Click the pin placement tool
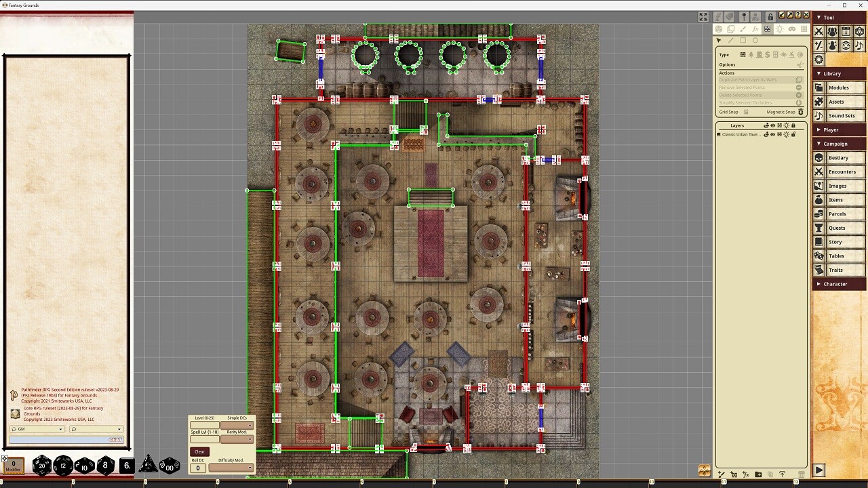 click(744, 16)
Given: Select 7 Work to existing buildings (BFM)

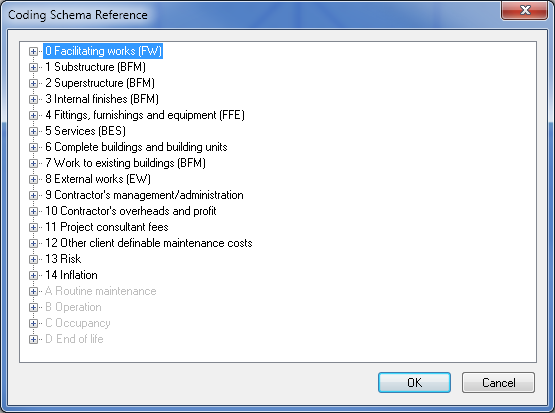Looking at the screenshot, I should click(x=125, y=163).
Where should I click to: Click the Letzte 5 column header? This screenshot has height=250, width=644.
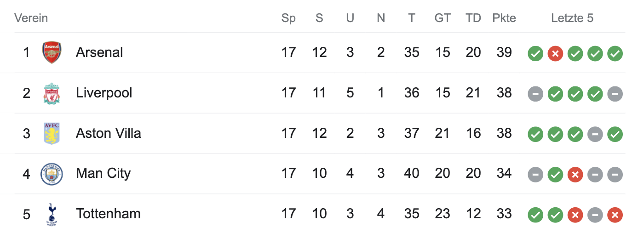(572, 18)
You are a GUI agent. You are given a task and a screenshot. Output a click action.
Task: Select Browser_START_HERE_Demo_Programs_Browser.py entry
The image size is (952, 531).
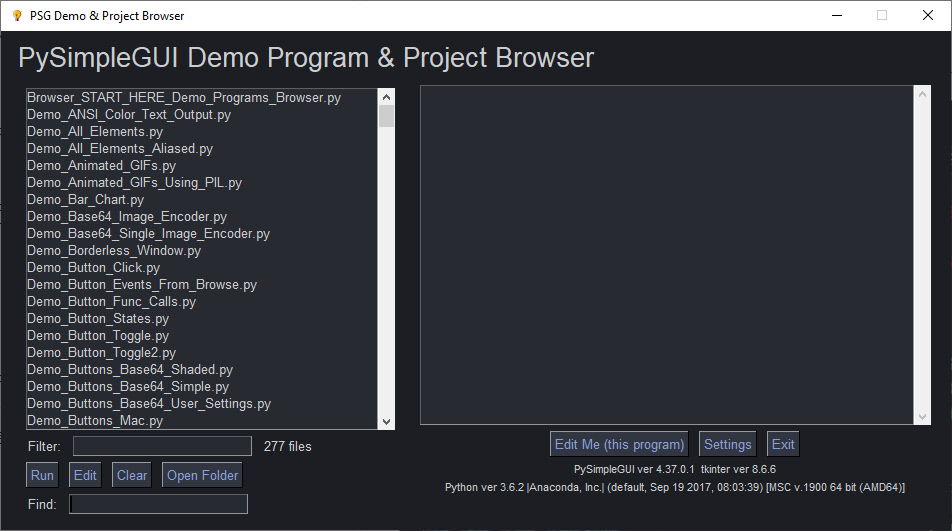[184, 98]
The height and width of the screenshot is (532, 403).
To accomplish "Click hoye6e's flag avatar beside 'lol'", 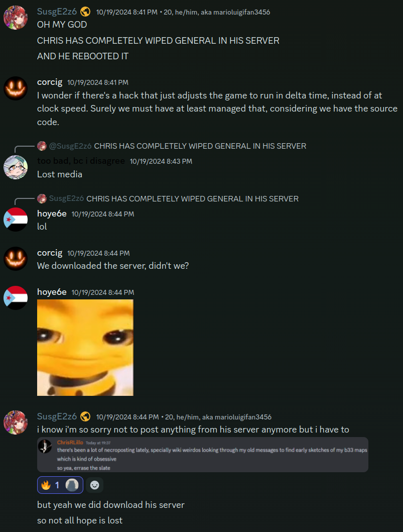I will 16,220.
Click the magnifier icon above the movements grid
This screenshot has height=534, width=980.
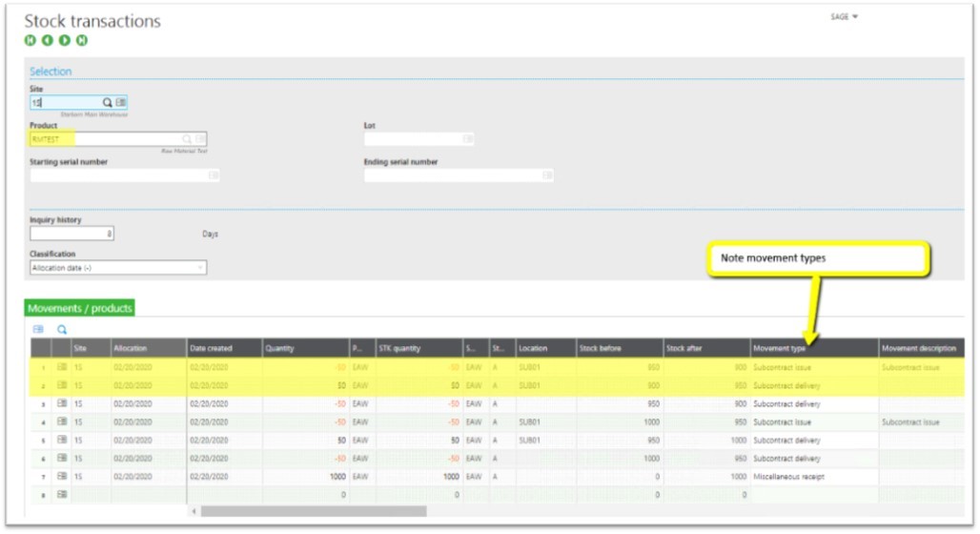coord(62,329)
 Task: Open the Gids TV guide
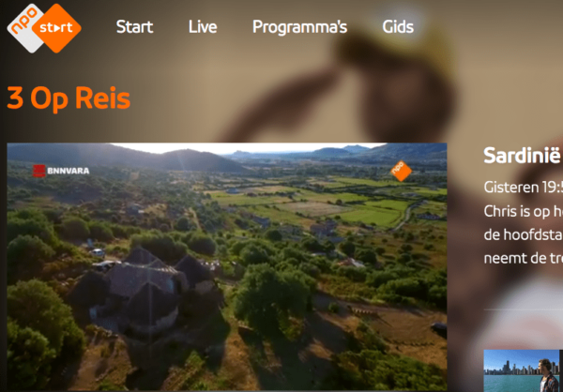click(398, 27)
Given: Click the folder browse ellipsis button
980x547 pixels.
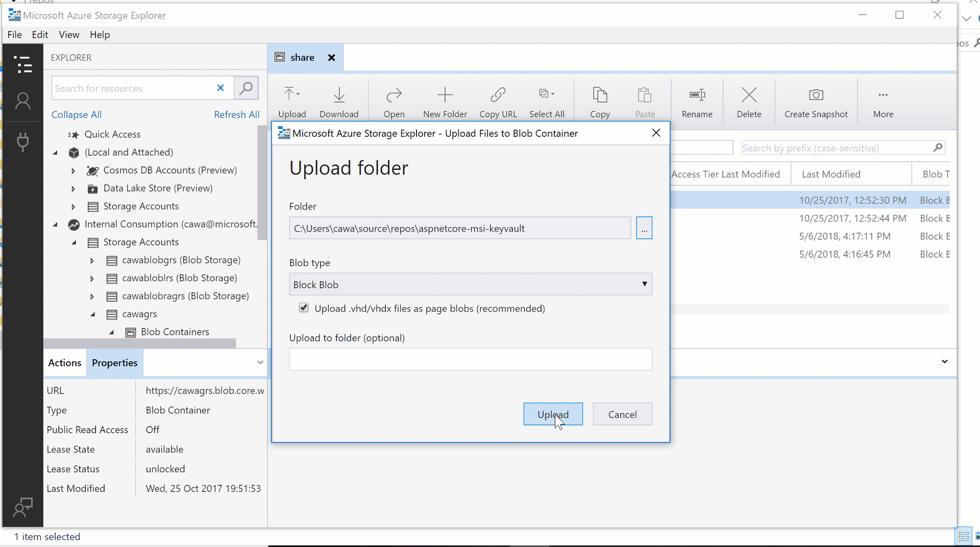Looking at the screenshot, I should pos(644,228).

TASK GOAL →
All pictures should be dropped; the lines from the one containing "Given: Click the" through the last line of the material are to be set down exactly.

WRITTEN SOLUTION →
Given: Click the folder browse ellipsis button
980x547 pixels.
Looking at the screenshot, I should pos(644,228).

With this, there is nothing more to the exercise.